The first outing yielded our first kayak/SUP uku but we had to paddle in to safety against strong winds and deal with having to keep the kayak straight in following seas. This was how that outing went.
After that successful but dangerous outing, we tried another deep drop off but the wind came up and was pushing us out to sea. We had to paddle for our lives to get in and were emotionally shook up from the realization that we would have needed to be rescued if we had become incapable of paddling hard for shore.
I had Go Bananas in Kapahulu add a rudder and some convenient bungee “trees” to my Scupper Pro, and I picked up a Garmin EchoMap 44cv fish finder/gps from West Marine on Black Friday. My hope was that the rudder would make my paddling more efficient, especially in windy conditions, the GPS would take us to nearby artificial reefs and mark hot spots, and the more advanced fish finder would accurately tell us what type of fish were below. I also got a Thule Hull-A-Port “J” style cradle to securely carry the second kayak on its side.
Our next outing was back to the deep water spot where we had gotten in trouble. This time we picked a day with almost no wind, and not much swell. The new fish finder/gps accurately told us the depth we were in, and marked what I think were fish on the bottom and a large bait school suspended from about 50ft to 100ft. Nothing was biting our jigs and I paddled further out to mark more bait. I heard Frank yell “hanapa’a” but couldn’t see what he was fighting. He tried to talk over the walkie talkie while fighting the fish but I was just getting fragments. When I paddled back to him, he was getting towed against the wind and current towards me! The fish didn’t want to tire, and he was battling it on an ancient Penn 430SS which was definitely not made to fight fish of that size. I shot video of the long fight and the very difficult landing process.

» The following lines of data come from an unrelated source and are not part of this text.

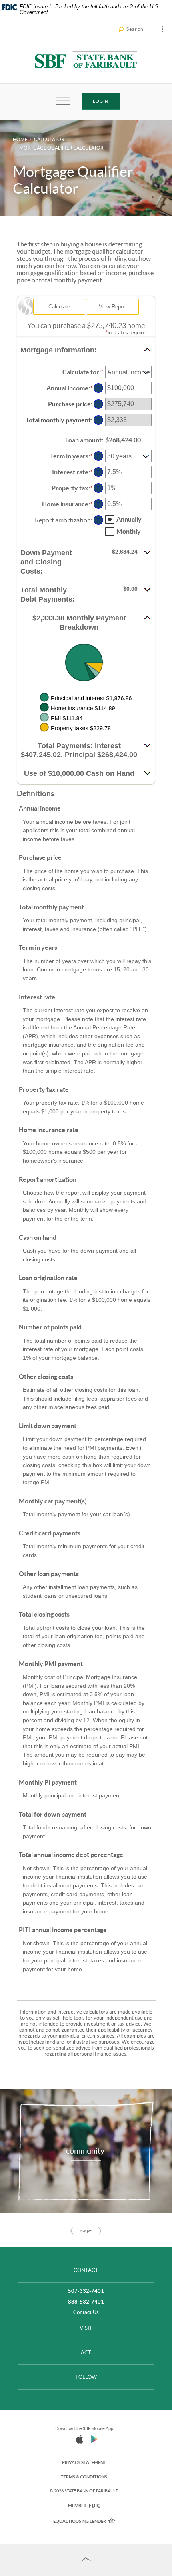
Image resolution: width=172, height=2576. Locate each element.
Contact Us (86, 2312)
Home (20, 139)
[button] (86, 350)
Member (84, 2505)
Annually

Frank will write up his recollection of the amazing, miraculous experience but here’s a preview of his catch. We still can’t believe he caught a pelagic on only our 3rd deep water outing. I jigged near the bait school for a few drops for nada and then we paddled in to take care of the prized fish.
On the next light wind day I was dying to return to the opelu / pelagic spot. Frank couldn’t make it but had designed and oversaw the process of fabricating a streamlined transducer rod and plate so I could hang the transducer over the side with as little drag as possible. This thing is work of art!
I tentatively paddled out solo but was relieved to see so many boats around and helicopters above. The bait school was deeper on this day, in 125 ft of water but again, nothing bit my jigs. I even tried trolling jigs and swimming plugs “Frank-style”.
Happy enough that all the new equipment was working well, I let the wind blow me in as I steered with the foot controlled rudder. At 100 ft I had a bite on the jig that came off. I assumed it was a hage but was still glad for that one bite. At 80ft I hooked something that felt like a small hage and winched it up. I was stunned to see a nabeta hooked on the rear treble of the Live Deception 2 oz jig with its swim bladder popped out through its gill. I marked the spot on my GPS and returned to it but couldn’t catch another fish. I’ll have to return with a proper damashi-type of setup.
My friend and fellow kayak fisher, Haru, told me how to gut the fish but leave the scales on and scrub the slime off with Hawaiian salt, then salt and pepper it before deep frying, taking it out to cool, and then frying it a second time to crisp up. My wife used a ponzu sauce and chilli pepper water Frank had given us, and that fried nabeta was ono with a non-fishy, sweet, soft texture.
So far the uku, ono and nabeta we’ve caught in deeper water have been much less fishy tasting than the papio we’ve been catching inshore. Now I understand why boaters often prefer bottom fish to reef fish.
Instead of waiting for the bait fish to return to the shallows, we’re now gearing up to target the bottom fish and pelagics of the winter season. Chee hoo!!